Segundo o estudo, as decisões de segunda instância do TJSP sobre a negativa de cobertura e reajuste são fundamentadas mais na própria jurisprudência (56%) do que na Lei dos planos de saúde (23%).
Com base nesse estudo, a diretora-executiva da FenaSaúde, Vera Valente, se posiciona em oposição à judicialização. "A judicialização é a forma mais injusta de acesso à saúde, pois beneficia apenas aqueles que têm informação e recursos financeiros para recorrer aos tribunais, deixando desassistida a grande maioria dos beneficiários dos planos de saúde".
Reclamações
Em maio deste ano, a Secretaria Nacional do Consumidor (Senacon) notificou 20 operadoras de planos de saúde pelo grande número de cancelamentos unilaterais constatados pela ANS. Desde então, a prática de cancelamento unilateral foi criticada por diversos setores.

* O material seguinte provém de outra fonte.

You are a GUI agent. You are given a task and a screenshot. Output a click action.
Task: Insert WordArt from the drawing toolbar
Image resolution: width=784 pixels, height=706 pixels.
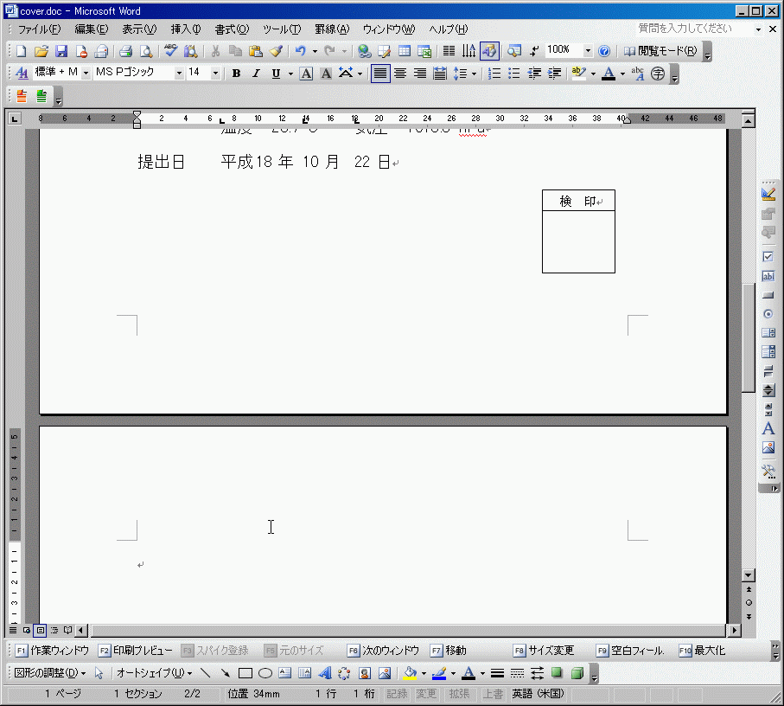[324, 673]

Além disso, a Senacon expõe que muitas das reclamações dos beneficiários mostram que as operadoras estariam privando os consumidores de realizarem exames e tratamentos. "Ao analisar o mercado de consumo, foi observado que os consumidores estariam sendo privados de realizar exames e tratamentos ou tornando-se excessivamente oneroso para o consumidor usufruir desses serviços, por estar ocorrendo possíveis irregularidades quanto ao descredenciamento de prestadores de serviços de saúde", escreve a Senacon, em nota ao Correio.